La música jugó un rol importantísimo en su vida, a la cual usaba como un medio de relajación. Se casó con Mileva Maric en 1903, unión de la cual nacieron una hija y dos hijos; su matrimonio finalmente se disolvió en 1919 y en el mismo año Albert se casó con su prima, Elsa Löwenthal quien falleció en 1936. Einstein murió el 18 de abril de 1955 en Princeton, New Jersey.

Tomado de: Espacial.org

 

MÁS SOBRE ALBERT EINSTEIN

Stephen W. Hawking


La conexión de Einstein con la política de la bomba nuclear es bien conocida: firmó la famosa carta al presidente Franklin Roosevelt que impulsó a los Estados Unidos a plantearse en serio la cuestión, y tomó parte en los esfuerzos de la posguerra para impedir la guerra nuclear. Pero éstas no fueron las únicas acciones de un científico arrastrado al mundo de la política. La vida de Einstein estuvo de hecho, utilizando sus propias palabras, «dividida entre la política y las ecuaciones».

La primera actividad política de Einstein tuvo lugar durante la primera guerra mundial, cuando era profesor en Berlín. Asqueado por lo que entendía como un despilfarro de vidas humanas, se sumó a las manifestaciones antibélicas. Su defensa de la desobediencia civil y su aliento público para que la gente rechazase el servicio militar obligatorio no le granjearon las simpatías de sus colegas. Luego, después de la guerra, dirigió sus esfuerzos hacia la reconciliación y la mejora de las relaciones internacionales. Esto tampoco le hizo popular, y pronto sus actitudes políticas le hicieron difícil el poder visitar los Estados Unidos, incluso para dar conferencias.

La segunda gran causa de Einstein fue el sionismo. Aunque era de ascendencia judía, Einstein rechazó la idea bíblica de Dios. Sin embargo, al advertir cómo crecía el antisemitismo, tanto antes como durante la primera guerra mundial, se identificó gradualmente con la comunidad judía, y, más tarde, se hizo abierto partidario del sionismo. Una vez más la impopularidad no le impidió hablar de sus ideas. Sus teorías fueron atacadas; se fundó incluso una organización anti-Einstein. Un hombre fue condenado por incitar a otros a asesinar a Einstein (y multado sólo con seis dólares). Pero Einstein era flemático: cuando se publicó un libro titulado 100 autores en contra de Einstein, él replicó, «¡Si yo estuviese equivocado, uno solo habría sido suficiente!».

En 1933, Hitler llegó al poder.

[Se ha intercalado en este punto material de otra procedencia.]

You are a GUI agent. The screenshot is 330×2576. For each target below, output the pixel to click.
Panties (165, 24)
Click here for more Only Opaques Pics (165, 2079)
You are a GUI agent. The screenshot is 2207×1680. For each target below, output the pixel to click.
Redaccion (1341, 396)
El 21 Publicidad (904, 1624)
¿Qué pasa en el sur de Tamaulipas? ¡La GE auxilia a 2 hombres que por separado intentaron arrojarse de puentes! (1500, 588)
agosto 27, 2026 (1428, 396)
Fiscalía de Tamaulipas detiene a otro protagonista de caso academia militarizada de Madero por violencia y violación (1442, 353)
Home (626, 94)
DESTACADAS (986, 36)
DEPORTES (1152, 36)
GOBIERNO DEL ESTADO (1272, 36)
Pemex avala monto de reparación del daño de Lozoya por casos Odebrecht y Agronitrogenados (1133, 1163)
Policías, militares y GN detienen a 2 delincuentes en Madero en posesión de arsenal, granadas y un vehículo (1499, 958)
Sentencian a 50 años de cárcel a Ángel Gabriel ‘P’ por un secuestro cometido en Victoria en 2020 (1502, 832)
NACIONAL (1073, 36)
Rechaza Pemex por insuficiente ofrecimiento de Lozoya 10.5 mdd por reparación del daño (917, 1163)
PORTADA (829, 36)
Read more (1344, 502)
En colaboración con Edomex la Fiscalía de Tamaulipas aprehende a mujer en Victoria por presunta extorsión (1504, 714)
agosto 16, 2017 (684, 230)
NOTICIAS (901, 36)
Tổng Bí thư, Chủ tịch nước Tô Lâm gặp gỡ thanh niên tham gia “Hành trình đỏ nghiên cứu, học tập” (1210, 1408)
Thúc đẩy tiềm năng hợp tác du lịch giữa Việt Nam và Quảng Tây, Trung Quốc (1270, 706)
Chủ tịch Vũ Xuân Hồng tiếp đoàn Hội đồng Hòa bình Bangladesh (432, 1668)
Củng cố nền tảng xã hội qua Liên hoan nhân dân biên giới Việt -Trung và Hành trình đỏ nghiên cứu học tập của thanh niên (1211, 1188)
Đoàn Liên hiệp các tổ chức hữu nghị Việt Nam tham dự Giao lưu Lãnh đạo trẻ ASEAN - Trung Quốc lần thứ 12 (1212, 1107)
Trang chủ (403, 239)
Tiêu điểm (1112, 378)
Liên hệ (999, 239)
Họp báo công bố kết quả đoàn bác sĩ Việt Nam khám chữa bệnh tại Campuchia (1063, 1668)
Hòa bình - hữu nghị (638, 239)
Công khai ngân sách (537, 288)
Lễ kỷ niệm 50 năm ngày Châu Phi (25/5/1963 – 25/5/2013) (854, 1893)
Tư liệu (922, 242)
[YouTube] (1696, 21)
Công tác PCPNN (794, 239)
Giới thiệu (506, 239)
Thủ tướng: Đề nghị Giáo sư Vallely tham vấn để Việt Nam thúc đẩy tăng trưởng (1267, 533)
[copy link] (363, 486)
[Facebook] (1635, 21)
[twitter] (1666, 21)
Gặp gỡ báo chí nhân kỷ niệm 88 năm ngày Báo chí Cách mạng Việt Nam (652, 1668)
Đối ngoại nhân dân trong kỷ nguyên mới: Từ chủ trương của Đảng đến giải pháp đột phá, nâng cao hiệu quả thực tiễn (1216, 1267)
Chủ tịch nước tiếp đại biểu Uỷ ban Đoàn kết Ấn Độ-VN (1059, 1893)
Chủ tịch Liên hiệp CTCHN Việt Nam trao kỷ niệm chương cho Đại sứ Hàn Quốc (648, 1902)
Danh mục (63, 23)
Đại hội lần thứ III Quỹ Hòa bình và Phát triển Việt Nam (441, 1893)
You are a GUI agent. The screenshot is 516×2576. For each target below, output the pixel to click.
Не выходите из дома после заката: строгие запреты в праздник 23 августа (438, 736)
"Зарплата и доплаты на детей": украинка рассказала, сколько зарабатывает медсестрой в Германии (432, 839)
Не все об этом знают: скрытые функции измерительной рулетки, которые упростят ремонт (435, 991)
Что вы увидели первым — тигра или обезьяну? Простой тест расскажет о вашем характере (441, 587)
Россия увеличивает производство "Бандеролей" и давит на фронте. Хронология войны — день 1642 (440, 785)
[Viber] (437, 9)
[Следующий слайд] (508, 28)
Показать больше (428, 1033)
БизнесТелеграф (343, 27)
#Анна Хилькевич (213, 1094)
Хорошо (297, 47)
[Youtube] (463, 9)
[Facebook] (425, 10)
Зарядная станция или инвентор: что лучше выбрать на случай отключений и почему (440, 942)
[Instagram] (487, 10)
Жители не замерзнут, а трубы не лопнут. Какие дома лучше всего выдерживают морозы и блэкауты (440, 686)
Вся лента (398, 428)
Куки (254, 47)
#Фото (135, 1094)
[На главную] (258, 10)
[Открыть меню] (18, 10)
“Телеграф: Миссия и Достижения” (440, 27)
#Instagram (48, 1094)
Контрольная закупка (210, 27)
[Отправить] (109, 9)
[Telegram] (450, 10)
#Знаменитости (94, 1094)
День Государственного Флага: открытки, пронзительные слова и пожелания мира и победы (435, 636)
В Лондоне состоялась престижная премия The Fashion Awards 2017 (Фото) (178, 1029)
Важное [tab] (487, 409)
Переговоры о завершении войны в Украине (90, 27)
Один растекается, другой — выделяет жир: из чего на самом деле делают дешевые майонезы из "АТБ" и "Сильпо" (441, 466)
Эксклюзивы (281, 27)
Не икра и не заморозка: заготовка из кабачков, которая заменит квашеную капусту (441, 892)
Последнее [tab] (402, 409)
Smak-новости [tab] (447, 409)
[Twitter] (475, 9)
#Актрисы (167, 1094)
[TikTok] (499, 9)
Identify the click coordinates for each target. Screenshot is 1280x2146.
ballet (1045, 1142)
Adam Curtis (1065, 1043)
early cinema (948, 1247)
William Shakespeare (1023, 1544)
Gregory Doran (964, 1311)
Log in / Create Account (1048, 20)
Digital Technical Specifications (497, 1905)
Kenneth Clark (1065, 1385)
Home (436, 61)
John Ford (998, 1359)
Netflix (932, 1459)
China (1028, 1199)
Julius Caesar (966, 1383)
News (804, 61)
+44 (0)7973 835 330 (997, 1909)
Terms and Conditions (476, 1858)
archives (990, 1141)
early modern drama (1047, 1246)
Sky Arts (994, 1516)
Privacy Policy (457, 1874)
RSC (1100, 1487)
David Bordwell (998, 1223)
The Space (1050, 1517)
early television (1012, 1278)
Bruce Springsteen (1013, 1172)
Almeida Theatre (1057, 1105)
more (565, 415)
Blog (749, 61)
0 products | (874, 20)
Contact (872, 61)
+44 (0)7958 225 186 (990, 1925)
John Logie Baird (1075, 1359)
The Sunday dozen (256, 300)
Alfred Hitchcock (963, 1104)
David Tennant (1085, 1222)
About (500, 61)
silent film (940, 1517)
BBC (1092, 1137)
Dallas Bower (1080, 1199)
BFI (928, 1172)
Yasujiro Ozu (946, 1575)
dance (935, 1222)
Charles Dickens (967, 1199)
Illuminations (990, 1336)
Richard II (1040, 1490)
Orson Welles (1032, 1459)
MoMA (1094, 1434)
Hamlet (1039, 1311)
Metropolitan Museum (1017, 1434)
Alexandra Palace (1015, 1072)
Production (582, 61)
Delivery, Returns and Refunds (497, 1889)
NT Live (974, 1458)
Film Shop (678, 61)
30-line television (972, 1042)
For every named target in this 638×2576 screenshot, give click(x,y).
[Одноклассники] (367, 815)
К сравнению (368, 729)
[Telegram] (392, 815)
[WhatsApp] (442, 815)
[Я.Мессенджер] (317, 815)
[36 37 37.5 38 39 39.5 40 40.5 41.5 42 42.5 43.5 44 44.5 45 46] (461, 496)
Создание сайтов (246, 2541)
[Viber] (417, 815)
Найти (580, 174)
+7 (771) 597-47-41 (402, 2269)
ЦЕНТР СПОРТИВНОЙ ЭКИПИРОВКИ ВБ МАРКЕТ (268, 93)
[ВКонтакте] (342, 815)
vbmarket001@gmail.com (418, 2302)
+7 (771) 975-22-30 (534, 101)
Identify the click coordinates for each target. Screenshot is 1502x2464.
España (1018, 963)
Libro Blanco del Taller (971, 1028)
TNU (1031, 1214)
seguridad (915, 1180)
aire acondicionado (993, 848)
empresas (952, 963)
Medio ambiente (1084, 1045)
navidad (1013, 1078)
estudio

Einstein estaba en América, y declaró que no regresaría a Alemania. Luego, mientras la milicia nazi invadía su casa y confiscaba su cuenta bancaria, un periódico de Berlín desplegó en titulares, «Buenas noticias de Einstein: no vuelve». Ante la amenaza nazi, Einstein renunció al pacifismo, y, finalmente, temiendo que los científicos alemanes construyesen una bomba nuclear, propuso que los Estados Unidos fabricasen la suya. Pero, incluso antes de que estallara la primera bomba atómica advertía públicamente sobre los peligros de la guerra nuclear y proponía el control internacional de las armas atómicas.

Durante toda su vida, los esfuerzos de Einstein por la paz probablemente no lograron nada duradero, y, ciertamente, le hicieron ganar pocos amigos. Su elocuente apoyo a la causa sionista, sin embargo, fue debidamente reconocido en 1952, cuando le fue ofrecida la presidencia de Israel. Él rehusó, diciendo que creía que era demasiado ingenuo para la política. Pero tal vez su verdadera razón era diferente: utilizando de nuevo sus palabras, «las ecuaciones son más importantes para mí, porque la política es para el presente, pero una ecuación es algo para la eternidad».

Fuente: Stephen W. Hawking. Historia del Tiempo. Barcelona: Editorial Crítica, 1988.